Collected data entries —
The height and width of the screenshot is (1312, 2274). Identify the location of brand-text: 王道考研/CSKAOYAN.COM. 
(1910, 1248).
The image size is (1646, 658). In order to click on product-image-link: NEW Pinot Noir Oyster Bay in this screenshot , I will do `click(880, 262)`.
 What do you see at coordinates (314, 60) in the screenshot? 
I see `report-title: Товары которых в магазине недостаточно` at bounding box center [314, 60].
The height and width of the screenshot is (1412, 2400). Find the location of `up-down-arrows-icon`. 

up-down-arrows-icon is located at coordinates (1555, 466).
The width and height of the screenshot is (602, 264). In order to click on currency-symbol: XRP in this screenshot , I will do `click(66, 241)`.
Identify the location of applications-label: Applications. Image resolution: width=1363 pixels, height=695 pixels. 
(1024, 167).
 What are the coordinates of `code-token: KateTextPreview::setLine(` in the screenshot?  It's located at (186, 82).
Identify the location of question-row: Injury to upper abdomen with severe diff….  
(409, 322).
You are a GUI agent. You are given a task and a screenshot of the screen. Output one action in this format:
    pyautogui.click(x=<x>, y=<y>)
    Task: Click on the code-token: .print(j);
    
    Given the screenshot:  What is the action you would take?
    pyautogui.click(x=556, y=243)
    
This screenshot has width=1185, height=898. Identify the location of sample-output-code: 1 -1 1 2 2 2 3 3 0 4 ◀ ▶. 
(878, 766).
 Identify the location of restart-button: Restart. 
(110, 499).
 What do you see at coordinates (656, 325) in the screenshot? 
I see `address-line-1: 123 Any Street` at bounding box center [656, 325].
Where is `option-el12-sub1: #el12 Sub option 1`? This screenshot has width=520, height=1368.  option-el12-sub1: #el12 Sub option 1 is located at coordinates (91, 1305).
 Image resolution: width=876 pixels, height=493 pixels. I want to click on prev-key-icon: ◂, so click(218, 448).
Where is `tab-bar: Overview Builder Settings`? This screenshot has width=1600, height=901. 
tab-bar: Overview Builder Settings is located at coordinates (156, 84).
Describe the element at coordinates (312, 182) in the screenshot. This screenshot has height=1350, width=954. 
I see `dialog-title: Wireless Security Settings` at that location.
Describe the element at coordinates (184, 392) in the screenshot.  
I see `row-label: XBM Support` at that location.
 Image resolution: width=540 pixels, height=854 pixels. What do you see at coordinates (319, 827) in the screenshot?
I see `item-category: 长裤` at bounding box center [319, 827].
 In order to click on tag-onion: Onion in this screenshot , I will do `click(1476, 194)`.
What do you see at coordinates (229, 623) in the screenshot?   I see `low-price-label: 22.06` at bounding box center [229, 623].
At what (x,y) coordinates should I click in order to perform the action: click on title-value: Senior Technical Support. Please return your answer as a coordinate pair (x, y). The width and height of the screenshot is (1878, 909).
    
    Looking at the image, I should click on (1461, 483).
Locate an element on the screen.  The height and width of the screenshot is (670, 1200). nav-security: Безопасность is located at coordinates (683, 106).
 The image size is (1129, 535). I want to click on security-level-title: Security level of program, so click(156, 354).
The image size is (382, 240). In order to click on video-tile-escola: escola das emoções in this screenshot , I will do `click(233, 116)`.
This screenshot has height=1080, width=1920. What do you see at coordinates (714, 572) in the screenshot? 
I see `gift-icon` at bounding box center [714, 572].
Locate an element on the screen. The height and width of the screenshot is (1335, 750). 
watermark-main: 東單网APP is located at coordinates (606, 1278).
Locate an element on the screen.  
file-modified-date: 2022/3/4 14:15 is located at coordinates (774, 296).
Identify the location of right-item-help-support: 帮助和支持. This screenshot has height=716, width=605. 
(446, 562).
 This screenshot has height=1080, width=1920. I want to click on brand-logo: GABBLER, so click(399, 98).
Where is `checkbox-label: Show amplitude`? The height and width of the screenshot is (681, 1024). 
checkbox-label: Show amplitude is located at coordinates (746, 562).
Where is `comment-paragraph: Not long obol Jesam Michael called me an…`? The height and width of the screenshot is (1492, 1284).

PROBLEM TO SOLVE — Format every line above as a JSON list of strings, one string per line. Leave out blank lines.

EXERCISE ANSWER —
[
  "The height and width of the screenshot is (1312, 2274). Identify the location of brand-text: 王道考研/CSKAOYAN.COM. ",
  "(1910, 1248).",
  "The image size is (1646, 658). In order to click on product-image-link: NEW Pinot Noir Oyster Bay in this screenshot , I will do `click(880, 262)`.",
  " What do you see at coordinates (314, 60) in the screenshot? ",
  "I see `report-title: Товары которых в магазине недостаточно` at bounding box center [314, 60].",
  "The height and width of the screenshot is (1412, 2400). Find the location of `up-down-arrows-icon`. ",
  "up-down-arrows-icon is located at coordinates (1555, 466).",
  "The width and height of the screenshot is (602, 264). In order to click on currency-symbol: XRP in this screenshot , I will do `click(66, 241)`.",
  "Identify the location of applications-label: Applications. Image resolution: width=1363 pixels, height=695 pixels. ",
  "(1024, 167).",
  " What are the coordinates of `code-token: KateTextPreview::setLine(` in the screenshot?  It's located at (186, 82).",
  "Identify the location of question-row: Injury to upper abdomen with severe diff….  ",
  "(409, 322).",
  "You are a GUI agent. You are given a task and a screenshot of the screen. Output one action in this format:",
  "    pyautogui.click(x=<x>, y=<y>)",
  "    Task: Click on the code-token: .print(j);",
  "    Given the screenshot:  What is the action you would take?",
  "    pyautogui.click(x=556, y=243)",
  "This screenshot has width=1185, height=898. Identify the location of sample-output-code: 1 -1 1 2 2 2 3 3 0 4 ◀ ▶. ",
  "(878, 766).",
  " Identify the location of restart-button: Restart. ",
  "(110, 499).",
  " What do you see at coordinates (656, 325) in the screenshot? ",
  "I see `address-line-1: 123 Any Street` at bounding box center [656, 325].",
  "Where is `option-el12-sub1: #el12 Sub option 1`? This screenshot has width=520, height=1368.  option-el12-sub1: #el12 Sub option 1 is located at coordinates (91, 1305).",
  " Image resolution: width=876 pixels, height=493 pixels. I want to click on prev-key-icon: ◂, so click(218, 448).",
  "Where is `tab-bar: Overview Builder Settings`? This screenshot has width=1600, height=901. ",
  "tab-bar: Overview Builder Settings is located at coordinates (156, 84).",
  "Describe the element at coordinates (312, 182) in the screenshot. This screenshot has height=1350, width=954. ",
  "I see `dialog-title: Wireless Security Settings` at that location.",
  "Describe the element at coordinates (184, 392) in the screenshot.  ",
  "I see `row-label: XBM Support` at that location.",
  " Image resolution: width=540 pixels, height=854 pixels. What do you see at coordinates (319, 827) in the screenshot?",
  "I see `item-category: 长裤` at bounding box center [319, 827].",
  " In order to click on tag-onion: Onion in this screenshot , I will do `click(1476, 194)`.",
  "What do you see at coordinates (229, 623) in the screenshot?   I see `low-price-label: 22.06` at bounding box center [229, 623].",
  "At what (x,y) coordinates should I click in order to perform the action: click on title-value: Senior Technical Support. Please return your answer as a coordinate pair (x, y). The width and height of the screenshot is (1878, 909).",
  "    Looking at the image, I should click on (1461, 483).",
  "Locate an element on the screen.  The height and width of the screenshot is (670, 1200). nav-security: Безопасность is located at coordinates (683, 106).",
  " The image size is (1129, 535). I want to click on security-level-title: Security level of program, so click(156, 354).",
  "The image size is (382, 240). In order to click on video-tile-escola: escola das emoções in this screenshot , I will do `click(233, 116)`.",
  "This screenshot has height=1080, width=1920. What do you see at coordinates (714, 572) in the screenshot? ",
  "I see `gift-icon` at bounding box center [714, 572].",
  "Locate an element on the screen. The height and width of the screenshot is (1335, 750). ",
  "watermark-main: 東單网APP is located at coordinates (606, 1278).",
  "Locate an element on the screen.  ",
  "file-modified-date: 2022/3/4 14:15 is located at coordinates (774, 296).",
  "Identify the location of right-item-help-support: 帮助和支持. This screenshot has height=716, width=605. ",
  "(446, 562).",
  " This screenshot has height=1080, width=1920. I want to click on brand-logo: GABBLER, so click(399, 98).",
  "Where is `checkbox-label: Show amplitude`? The height and width of the screenshot is (681, 1024). ",
  "checkbox-label: Show amplitude is located at coordinates (746, 562).",
  "Where is `comment-paragraph: Not long obol Jesam Michael called me an…`? The height and width of the screenshot is (1492, 1284)."
]